Additionally, batch effects can occur at different variables. This experiment has one sample per slide, and the batch effect is seen at that level. If we had multiple samples per slide, we would need to identify if the batch effect is at the slide or sample (or other) level, then split the data at that level with the split() function. Here our data is already split by sample/slide - so we can continue on.

p.uncorrected <- DimPlot(so, group.by='tissue_sample')
p.uncorrected

This becomes more obvious if we split the plot by sample as well;

DimPlot(so, group.by='tissue_sample', split.by = 'tissue_sample', ncol = 3)

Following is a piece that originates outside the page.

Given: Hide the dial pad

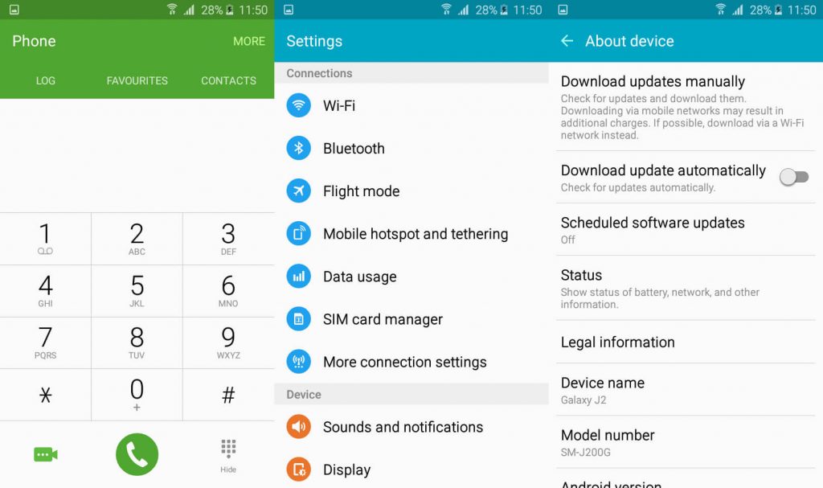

If were were to continue on to cell clustering at analysis at this point, we might find that we build clusters around individual samples.

10.2 Running batch correction

We can apply a batch correction or integration method to adjust our principal components to de-emphasise the between-sample effect. Seurat implements several such methods, and has a full ‘Introduction to scRNA-seq integration’ vignette. We will use the ‘harmony’ method, from Korsunsky et al 2019.

Its worth noting that these same methods can be applied to combine data from multiple experiments (e.g. public data), or even technologies!

This can be one of the most computationally intensive steps of the analysis. It can take hours to run and use many Gb of RAM, scaling with the size of your experiment. On this small subset, it will take a minute or two.

# Run harmony 
so <- IntegrateLayers(so, method = HarmonyIntegration, orig.reduction = "pca", new.reduction = "harmony")
# Make a new UMAP, using the harmony values.
so <- RunUMAP(so, dims=1:num_dims, reduction = 'harmony')
DimPlot(so, group.by='tissue_sample')

Looking in the summary of the seurat object we see 3x dimensional reductions:

  • pca : Our original principal components, with no batch correction.
  • harmony : The harmony output, values like the PCA, but adjusted for batch correction.
  • umap : Our new umap which was based on harmony. This overwrote the old UMAP.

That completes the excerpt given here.